(Saved entries)

------------

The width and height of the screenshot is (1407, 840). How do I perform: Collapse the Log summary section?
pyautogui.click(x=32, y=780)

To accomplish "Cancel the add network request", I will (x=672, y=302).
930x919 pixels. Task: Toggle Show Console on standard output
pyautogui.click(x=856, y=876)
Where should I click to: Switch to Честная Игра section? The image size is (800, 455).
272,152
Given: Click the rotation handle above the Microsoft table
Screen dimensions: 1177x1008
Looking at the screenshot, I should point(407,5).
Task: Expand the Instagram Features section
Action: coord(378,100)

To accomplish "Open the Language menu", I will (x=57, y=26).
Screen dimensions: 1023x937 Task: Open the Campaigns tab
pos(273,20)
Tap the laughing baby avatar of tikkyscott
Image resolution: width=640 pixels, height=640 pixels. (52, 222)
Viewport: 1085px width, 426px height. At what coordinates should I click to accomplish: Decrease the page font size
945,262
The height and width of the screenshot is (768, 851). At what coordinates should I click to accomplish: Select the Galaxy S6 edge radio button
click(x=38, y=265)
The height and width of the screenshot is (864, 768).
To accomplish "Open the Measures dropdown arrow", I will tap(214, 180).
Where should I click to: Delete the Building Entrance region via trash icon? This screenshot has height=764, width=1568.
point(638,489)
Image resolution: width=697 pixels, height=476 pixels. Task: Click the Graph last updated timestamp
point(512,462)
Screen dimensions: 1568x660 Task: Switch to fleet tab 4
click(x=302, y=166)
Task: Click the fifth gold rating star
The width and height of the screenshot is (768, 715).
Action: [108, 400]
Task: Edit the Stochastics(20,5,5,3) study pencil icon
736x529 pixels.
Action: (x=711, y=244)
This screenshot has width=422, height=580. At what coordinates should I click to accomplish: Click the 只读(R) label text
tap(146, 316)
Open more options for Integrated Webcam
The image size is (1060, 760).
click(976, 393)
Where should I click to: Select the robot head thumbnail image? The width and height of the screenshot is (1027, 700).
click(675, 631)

------------

PROBLEM REQUIREMENTS ->
Once a line of the records is found to contain "will", copy it out.

EXERCISE RESPONSE ->
To accomplish "Cancel the add network request", I will (x=672, y=302).
To accomplish "Open the Language menu", I will (x=57, y=26).
To accomplish "Open the Measures dropdown arrow", I will tap(214, 180).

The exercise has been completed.